**** SOURCE EXCERPT
Similar to java in scala also we are creating the rdd of string from the input data as a first step . Then we define a schema string which we are using to create the Array[StructField] using the StructField constructed in the scala map method. The map method in scala returns a Array of Objects and in this case as we are creating StructField objects we get an array of StructField. We then pass this array into the StringType constructor to get the StructType object. Then we convert the rdd of string into the rdd of row using the map method of spark . And finally we pass the rdd of row and the StringType objects into the session.createDataFrame method to get the dataframe.

 


import org.apache.spark.sql.types.DataTypes
import org.apache.spark.sql.types.StructField
import org.apache.spark.sql.types.StructType
import org.apache.spark.sql.Row

object DatasetsSchemaExample extends App {

import org.apache.spark.sql.SparkSession
import org.apache.spark.sql.functions.col

val session = SparkSession.builder().appName("Test").master("local").getOrCreate()
********
- CHALLENGE 1:
In the Spark schema excerpt, what is done as the first step?
- CHALLENGE 2:
Continue the Scala code in the Spark DataFrame schema example, starting right after the line that builds the session.
**** EXTRACTED ENTRIES
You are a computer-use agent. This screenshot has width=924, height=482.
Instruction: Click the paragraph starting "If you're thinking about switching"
********
**** EXTRACTED ENTRIES
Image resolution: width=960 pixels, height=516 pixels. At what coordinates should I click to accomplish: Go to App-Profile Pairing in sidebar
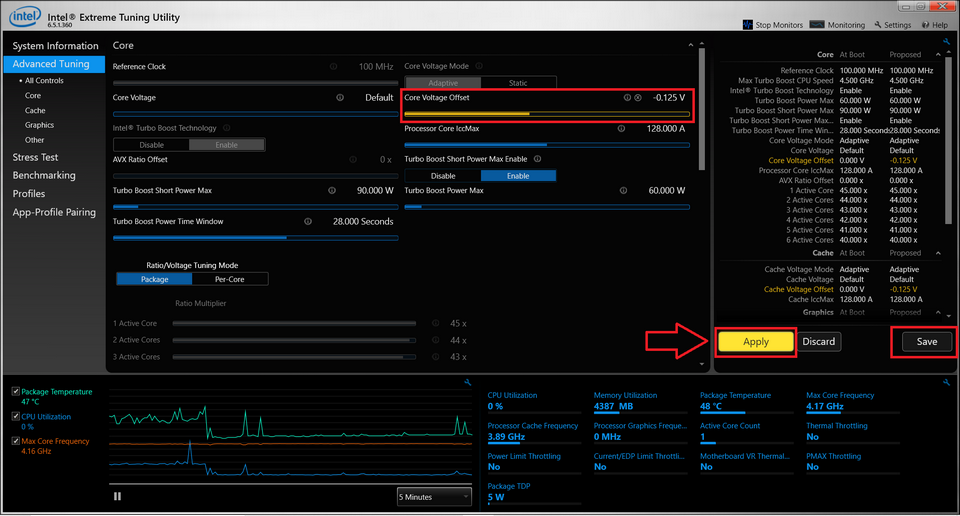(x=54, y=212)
********
- FINAL ANSWER 1:
An RDD of strings is created from the input data.

- FINAL ANSWER 2:
import session.implicits._

var rdd = session.sparkContext.textFile("C:\\codebase\\scala-project\\inputdata\\movies_data_2")

val schema = "name:string,rating:double,timestamp:String";

val fields = schema.split(",").map { x =>

if (x.split(":")(1) == "double") {
new StructField(x.split(":")(0), DataTypes.DoubleType, nullable = true)
}

new StructField(x.split(":")(0), DataTypes.StringType, nullable = true)

}

val schemaType = StructType(fields);

val rowRdd = rdd.map { x =>

val data = x.split(",")

Row(data(0), data(1), data(2))

}

val df = session.createDataFrame(rowRdd, schemaType)

df.createOrReplaceTempView("test")

session.sql("select * from test").show()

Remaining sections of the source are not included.